The Japanese ocean liner carriers and three executives at the companies allegedly conspired to fixed prices on roll-on/roll-off cargo, according to the U.S. Department of Justice.
Three former executives from NYK and “K” Line have been indicted for participating in a long-running price-fixing conspiracy involving roll-on/roll-off cargo, the Department of Justice said in a press release.
The executives — Yoshiyuki Aoki, formerly of NYK and Masahiro Kato and Shunichi Kusunose, formerly of “K” Line — have been charged with allocating customers and routes, rigging bids and fixing prices for the sale of international ocean shipments of ro-ro cargo to and from the United States, including the Port of Baltimore, and elsewhere. The affected cargo included cars, trucks, construction equipment and agricultural equipment.

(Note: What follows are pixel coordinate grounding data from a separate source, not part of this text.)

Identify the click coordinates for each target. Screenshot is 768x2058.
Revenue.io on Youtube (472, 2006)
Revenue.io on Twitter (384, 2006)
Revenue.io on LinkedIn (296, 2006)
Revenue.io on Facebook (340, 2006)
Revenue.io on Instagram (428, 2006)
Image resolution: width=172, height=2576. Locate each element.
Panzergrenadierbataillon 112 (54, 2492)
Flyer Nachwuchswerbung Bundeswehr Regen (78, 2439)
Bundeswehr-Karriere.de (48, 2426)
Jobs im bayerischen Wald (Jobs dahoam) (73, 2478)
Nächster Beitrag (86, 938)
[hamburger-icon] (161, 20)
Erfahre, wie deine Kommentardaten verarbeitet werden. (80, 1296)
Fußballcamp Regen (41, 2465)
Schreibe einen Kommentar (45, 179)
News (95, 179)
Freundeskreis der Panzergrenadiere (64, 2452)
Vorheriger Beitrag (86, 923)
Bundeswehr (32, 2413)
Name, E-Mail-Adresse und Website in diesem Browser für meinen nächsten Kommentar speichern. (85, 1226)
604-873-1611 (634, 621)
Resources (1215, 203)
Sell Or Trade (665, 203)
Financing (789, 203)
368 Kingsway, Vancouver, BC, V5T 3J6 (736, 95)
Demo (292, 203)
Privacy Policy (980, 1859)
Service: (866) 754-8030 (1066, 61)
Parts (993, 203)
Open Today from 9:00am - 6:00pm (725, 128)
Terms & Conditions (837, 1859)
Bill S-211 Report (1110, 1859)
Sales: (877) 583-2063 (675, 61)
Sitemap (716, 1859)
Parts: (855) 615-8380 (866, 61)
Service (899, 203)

They are among seven executives who have been charged in the investigation so far. Four have pleaded guilty and been sentenced to prison. NYK, “K” Line and one other company have also pleaded guilty and paid more than $136 million in criminal fines.
“The companies and executives who conspired to restrict competition and raise prices for shipping these products must be held accountable,” said Bill Baer, assistant attorney general of the antitrust division of DOJ. “We previously charged NYK and K-Line for their role in this long-running conspiracy. Today we are continuing our effort to ensure that the executives at those companies who orchestrated the ocean shipping conspiracy face the consequences as well.”
The indictment, which was returned by a grand jury in the District of Maryland, charges Aoki with participating in the conspiracy from at least as early as 2001 until at least September 2012; Kato with participating from at least as early as April 2002 until at least September 2012; and Kusunose with participating from at least as early as April 2004 until at least September 2012.
An indictment is a formal charging document and defendants are presumed innocent until proven guilty.